## [REQUIRED WORK]
Rewrite the part of the rows that opens with the line containing "Identify the location of y-tick-label: 3.0." and closes with the line containing "I want to click on word-dennis: dennis, so", changing "Describe the element" to "Identify the element" and leaving everything else as it is.

(Dataset records)
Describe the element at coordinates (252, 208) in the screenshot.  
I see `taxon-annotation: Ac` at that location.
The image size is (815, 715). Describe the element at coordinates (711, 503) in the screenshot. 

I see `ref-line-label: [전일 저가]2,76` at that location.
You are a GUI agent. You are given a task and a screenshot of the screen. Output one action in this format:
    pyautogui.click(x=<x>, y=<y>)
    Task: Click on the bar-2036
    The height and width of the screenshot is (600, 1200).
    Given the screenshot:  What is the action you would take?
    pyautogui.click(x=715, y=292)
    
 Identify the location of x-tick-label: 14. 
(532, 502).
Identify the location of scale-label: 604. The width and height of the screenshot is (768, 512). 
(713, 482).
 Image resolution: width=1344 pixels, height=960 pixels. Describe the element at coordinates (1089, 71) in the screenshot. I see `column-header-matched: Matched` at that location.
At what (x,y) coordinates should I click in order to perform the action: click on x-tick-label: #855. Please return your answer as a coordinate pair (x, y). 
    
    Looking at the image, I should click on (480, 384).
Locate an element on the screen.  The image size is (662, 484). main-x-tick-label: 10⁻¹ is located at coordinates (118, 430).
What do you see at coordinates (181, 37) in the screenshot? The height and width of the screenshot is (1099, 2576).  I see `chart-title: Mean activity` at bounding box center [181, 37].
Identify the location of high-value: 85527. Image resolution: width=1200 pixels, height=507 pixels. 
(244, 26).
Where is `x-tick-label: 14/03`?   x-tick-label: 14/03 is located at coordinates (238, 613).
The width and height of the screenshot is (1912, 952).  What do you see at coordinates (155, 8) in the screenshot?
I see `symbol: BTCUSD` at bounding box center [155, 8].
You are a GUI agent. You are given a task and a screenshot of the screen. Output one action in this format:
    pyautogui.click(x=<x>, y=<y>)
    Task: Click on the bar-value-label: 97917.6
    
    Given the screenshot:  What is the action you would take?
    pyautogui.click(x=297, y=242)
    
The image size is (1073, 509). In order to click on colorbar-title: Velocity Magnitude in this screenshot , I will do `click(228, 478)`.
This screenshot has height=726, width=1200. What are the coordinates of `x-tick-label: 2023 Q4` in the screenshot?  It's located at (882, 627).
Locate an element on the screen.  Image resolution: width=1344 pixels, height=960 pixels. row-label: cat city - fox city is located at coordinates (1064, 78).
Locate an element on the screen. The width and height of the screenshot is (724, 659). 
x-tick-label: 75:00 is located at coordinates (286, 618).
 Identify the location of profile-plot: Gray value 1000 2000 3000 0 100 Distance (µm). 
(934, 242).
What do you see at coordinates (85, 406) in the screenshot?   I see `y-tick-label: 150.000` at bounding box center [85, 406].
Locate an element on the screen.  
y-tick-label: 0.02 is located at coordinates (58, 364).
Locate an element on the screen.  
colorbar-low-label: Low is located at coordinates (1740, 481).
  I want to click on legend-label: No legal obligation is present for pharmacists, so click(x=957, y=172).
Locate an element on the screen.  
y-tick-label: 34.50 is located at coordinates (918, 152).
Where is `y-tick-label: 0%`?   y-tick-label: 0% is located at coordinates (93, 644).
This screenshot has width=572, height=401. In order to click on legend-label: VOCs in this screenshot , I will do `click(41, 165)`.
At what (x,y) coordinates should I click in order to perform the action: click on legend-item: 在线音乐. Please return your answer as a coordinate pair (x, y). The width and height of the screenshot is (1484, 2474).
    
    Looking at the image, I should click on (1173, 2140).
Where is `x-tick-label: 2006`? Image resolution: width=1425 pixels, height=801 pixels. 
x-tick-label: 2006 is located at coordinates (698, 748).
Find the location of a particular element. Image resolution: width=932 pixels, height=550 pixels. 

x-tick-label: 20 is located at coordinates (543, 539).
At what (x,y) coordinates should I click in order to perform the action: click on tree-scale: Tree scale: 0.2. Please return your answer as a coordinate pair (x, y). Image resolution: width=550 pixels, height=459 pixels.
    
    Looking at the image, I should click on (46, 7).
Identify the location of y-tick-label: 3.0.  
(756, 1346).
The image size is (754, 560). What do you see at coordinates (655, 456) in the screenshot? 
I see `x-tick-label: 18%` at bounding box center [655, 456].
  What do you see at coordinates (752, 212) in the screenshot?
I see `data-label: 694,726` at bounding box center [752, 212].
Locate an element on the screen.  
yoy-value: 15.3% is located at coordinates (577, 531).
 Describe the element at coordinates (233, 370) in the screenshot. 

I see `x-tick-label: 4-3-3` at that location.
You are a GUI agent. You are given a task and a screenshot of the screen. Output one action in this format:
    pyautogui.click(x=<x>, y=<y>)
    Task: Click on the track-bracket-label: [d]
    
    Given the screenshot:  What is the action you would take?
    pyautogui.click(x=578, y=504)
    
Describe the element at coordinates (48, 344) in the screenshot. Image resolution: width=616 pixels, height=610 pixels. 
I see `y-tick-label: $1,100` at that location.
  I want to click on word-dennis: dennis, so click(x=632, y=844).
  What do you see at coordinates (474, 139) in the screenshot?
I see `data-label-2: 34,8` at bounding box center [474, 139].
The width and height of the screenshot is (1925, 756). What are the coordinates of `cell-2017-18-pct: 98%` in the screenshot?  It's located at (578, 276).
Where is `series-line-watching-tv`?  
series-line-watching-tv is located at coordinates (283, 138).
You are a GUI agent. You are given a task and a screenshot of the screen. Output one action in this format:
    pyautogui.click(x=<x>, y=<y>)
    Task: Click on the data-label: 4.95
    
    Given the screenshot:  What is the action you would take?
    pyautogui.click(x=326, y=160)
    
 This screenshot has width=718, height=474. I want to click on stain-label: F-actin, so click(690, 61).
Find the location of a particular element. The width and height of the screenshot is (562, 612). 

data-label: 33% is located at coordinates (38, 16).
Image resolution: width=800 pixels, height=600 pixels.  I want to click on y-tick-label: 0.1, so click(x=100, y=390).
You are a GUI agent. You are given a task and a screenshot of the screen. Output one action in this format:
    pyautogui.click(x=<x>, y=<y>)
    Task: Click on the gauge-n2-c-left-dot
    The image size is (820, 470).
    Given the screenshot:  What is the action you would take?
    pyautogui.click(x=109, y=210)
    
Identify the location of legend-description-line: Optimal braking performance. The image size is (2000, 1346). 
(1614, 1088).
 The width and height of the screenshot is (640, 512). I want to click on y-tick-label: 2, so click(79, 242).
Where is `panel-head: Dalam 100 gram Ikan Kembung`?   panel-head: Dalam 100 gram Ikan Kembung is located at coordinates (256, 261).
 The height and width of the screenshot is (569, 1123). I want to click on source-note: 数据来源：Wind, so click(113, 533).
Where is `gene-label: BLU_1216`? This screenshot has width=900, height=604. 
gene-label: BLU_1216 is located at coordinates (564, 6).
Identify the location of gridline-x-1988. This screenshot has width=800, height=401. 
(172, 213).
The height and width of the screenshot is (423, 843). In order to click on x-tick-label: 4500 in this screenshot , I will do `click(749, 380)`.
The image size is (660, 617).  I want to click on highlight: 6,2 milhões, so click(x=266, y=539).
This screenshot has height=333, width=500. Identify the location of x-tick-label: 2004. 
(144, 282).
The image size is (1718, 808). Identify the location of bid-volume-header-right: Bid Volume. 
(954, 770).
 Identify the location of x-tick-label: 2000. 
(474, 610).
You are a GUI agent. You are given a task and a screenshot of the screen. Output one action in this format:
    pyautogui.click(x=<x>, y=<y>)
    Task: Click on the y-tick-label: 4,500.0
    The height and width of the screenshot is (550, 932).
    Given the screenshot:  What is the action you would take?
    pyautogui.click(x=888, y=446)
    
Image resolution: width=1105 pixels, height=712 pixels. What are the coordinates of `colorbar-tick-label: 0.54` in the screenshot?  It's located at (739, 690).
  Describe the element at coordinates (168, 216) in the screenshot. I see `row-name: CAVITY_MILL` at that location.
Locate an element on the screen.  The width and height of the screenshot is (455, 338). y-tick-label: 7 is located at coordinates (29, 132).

## [RESPONSE AREA]
Identify the location of y-tick-label: 3.0.  
(756, 1346).
The image size is (754, 560). What do you see at coordinates (655, 456) in the screenshot? 
I see `x-tick-label: 18%` at bounding box center [655, 456].
  What do you see at coordinates (752, 212) in the screenshot?
I see `data-label: 694,726` at bounding box center [752, 212].
Locate an element on the screen.  
yoy-value: 15.3% is located at coordinates (577, 531).
 Identify the element at coordinates (233, 370) in the screenshot. 

I see `x-tick-label: 4-3-3` at that location.
You are a GUI agent. You are given a task and a screenshot of the screen. Output one action in this format:
    pyautogui.click(x=<x>, y=<y>)
    Task: Click on the track-bracket-label: [d]
    
    Given the screenshot:  What is the action you would take?
    pyautogui.click(x=578, y=504)
    
Identify the element at coordinates (48, 344) in the screenshot. Image resolution: width=616 pixels, height=610 pixels. 
I see `y-tick-label: $1,100` at that location.
  I want to click on word-dennis: dennis, so click(x=632, y=844).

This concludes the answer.